The company has already worked together with Nirvana Property, one of the leading developers in Thailand, to showcase its showroom through virtual reality content.

 

Virtual Reality Infofed

Virtual reality Showroom for Nirvana Rama 2 by Infofed

Consumers are able to view the showroom in 360 degrees, simply through their electronic devices without the need of a virtual reality headset.

According to Jirayod, consumers on average spend up to five minutes viewing a VR showroom whereas they spend no more than two minutes flipping through a brochure.

“The longer consumers spend on our content, the more interest they develop in the product and reflects on a higher rate of purchase.”

The appeal of VR can also save real estate companies money to build and dismantle their showrooms – especially in trade shows and exhibitions. From Jirayod’s past architectural experience, building a showroom has an average cost of $60K for condominiums and $200K for houses.

Creating VR content, on the other hand, can start as low as $1,500 at Infofed according to Jirayod.

New age but in demand

Despite North America being the current leader in VR content market with a share of 73.4% in 2016, Asia Pacific is forecasted to exhibit higher growth.

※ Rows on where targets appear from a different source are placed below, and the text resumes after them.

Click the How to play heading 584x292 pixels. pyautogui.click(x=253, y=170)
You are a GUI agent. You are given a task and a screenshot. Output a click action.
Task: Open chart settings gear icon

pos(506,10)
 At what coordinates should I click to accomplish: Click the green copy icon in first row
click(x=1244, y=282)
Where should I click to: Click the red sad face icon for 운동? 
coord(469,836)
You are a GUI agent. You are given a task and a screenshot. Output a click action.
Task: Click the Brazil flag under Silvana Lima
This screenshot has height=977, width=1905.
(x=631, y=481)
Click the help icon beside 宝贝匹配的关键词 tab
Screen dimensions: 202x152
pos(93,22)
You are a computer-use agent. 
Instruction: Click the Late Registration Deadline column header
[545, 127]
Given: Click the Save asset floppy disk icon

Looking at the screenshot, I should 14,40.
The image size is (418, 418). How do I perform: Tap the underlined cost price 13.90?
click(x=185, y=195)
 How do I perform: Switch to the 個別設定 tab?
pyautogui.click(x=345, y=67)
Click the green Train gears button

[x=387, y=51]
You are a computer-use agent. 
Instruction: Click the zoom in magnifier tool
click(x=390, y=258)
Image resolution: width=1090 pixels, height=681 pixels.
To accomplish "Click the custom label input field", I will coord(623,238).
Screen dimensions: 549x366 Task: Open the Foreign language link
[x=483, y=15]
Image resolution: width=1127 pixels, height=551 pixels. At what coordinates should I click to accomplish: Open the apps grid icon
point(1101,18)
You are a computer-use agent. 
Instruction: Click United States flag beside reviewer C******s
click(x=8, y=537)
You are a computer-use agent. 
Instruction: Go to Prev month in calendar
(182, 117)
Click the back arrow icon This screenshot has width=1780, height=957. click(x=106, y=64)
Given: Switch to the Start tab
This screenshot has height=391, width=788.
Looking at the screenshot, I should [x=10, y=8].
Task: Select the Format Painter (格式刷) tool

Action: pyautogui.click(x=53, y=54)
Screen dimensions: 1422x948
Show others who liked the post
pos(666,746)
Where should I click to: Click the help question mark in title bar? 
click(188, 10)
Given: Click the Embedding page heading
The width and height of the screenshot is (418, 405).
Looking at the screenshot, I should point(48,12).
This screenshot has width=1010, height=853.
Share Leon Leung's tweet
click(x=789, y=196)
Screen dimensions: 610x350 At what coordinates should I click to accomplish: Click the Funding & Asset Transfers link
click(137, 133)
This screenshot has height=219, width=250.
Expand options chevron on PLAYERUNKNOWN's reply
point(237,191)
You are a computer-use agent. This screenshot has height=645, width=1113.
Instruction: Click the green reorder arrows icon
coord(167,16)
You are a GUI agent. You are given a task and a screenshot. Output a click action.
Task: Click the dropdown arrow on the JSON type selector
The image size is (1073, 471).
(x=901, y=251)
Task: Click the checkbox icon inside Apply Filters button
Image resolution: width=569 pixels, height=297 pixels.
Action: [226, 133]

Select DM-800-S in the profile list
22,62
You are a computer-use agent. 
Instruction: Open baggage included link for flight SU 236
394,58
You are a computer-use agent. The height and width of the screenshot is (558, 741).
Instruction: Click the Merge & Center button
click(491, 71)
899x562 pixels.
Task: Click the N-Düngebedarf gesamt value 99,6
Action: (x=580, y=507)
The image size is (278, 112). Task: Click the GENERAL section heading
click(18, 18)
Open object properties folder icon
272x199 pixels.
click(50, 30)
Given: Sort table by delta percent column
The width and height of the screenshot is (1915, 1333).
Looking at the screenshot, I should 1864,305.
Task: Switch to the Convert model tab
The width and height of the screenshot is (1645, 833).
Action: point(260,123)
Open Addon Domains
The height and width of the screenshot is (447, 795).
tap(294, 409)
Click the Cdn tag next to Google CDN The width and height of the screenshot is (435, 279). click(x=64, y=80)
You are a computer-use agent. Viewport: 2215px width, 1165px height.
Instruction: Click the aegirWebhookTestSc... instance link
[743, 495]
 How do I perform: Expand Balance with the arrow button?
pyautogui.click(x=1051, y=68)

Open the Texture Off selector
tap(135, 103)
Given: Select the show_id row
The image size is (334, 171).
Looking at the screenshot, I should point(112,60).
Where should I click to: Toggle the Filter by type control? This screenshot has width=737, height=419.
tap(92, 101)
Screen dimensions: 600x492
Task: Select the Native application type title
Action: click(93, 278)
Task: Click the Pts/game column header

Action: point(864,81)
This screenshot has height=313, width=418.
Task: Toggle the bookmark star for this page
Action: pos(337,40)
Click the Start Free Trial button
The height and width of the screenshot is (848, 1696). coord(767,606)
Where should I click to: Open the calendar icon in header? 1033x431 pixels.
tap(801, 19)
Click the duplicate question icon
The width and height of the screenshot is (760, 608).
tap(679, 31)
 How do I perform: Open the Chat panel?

Transparency Market Research has forecasted that this region will see an exponential CAGR of 116.1% between 2016 and 2024.

Virtual Reality Infofed

But in order to capture the opportunity VR presents, Infofed is committed to educating Thai consumers about new technology and training the people necessary to create VR content. One way it has done so is by creating content for influential industry players like the Tourism Authority of Thailand and leading real estate companies.

“It’s important that we help create build an ecosystem for virtual reality content. I have never viewed other virtual reality players as competitors but instead as partners to together push this technology out.”

Infofed has also brought in experts from the US through partnerships to equip its local staff with sufficient virtual reality knowledge to produce content. It’s also sharing its own experiences at top universities to educate the incoming digital-savvy workforce.

Virtual Reality Infofed

Infofed Team

All of the company’s efforts come down to one goal – to make Thailand a virtual reality society, even if it’s not fully ready now.